BOILING STATUS: A 2:30am finish to Sunday’s boil. The syrup coming off the arch was so light and smooth (“Coty cognac” said neighbor Peter) that we couldn’t bear to stop until all the sap had been boiled.

MUSIC TO BOIL BY: The Duhks http://duhks.com/, a Canadian group that crew member Joe likes. I had never heard of them but I want more; their sound blends well with the steam.

WHAT WE GOT TO TALKING ABOUT IN THE SUGARHOUSE:

SNOW BUNTINGS

In a nod to the April 1st snow storm, master stoker Tom Silva (see blog header photo) reminisced about his annual sighting of snow buntings.

“I look for them every year around the second week of February,” he said. “They fly south from the Arctic and stop to eat corn from the stubble in farm fields. This year it was a huge flock, over 200 birds, and what a sight. I saw them pecking at the snowbanks for gravel and salt. Snow buntings are finches; I’d say they are larger than a chickadee but smaller than a robin. Funny, I’ve never heard their call.”
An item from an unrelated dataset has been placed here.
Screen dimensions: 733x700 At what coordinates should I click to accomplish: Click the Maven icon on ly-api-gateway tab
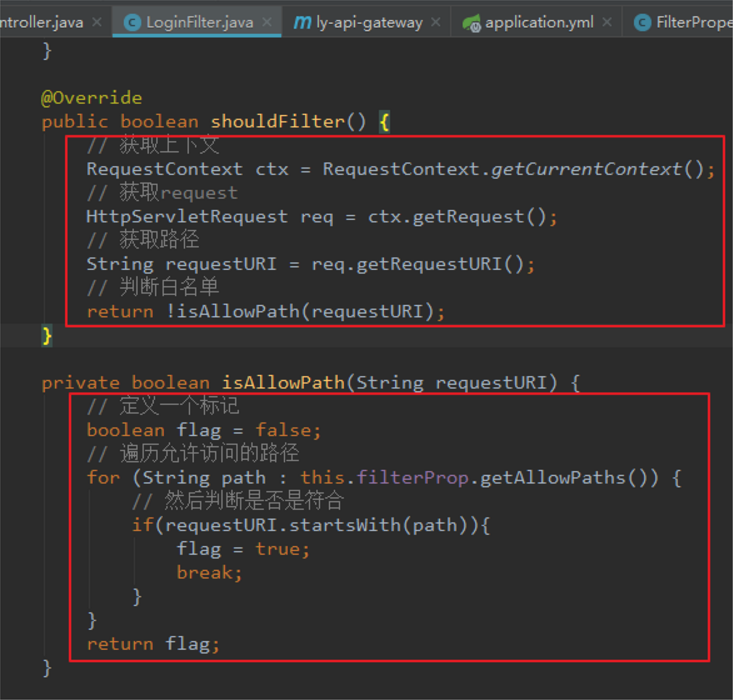[302, 22]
Tom says snow buntings are so skittish it’s difficult to photograph them. Finally this February, when he noticed this flock in the corn field by Bouchard Rd., he handed the smart phone to his son Joe who snapped this photo while Tom pulled the car over.

 

Passages of beautiful writing sleep between the covers of a massive hardback book on the bookshelf called Birds of America, first published by the Audubon Society in 1917. This gem includes writings by many ornithologists (notably all men) and illustrations by Louis Agassiz Fuertes.

Here is one. Note that one sentence makes up half of it.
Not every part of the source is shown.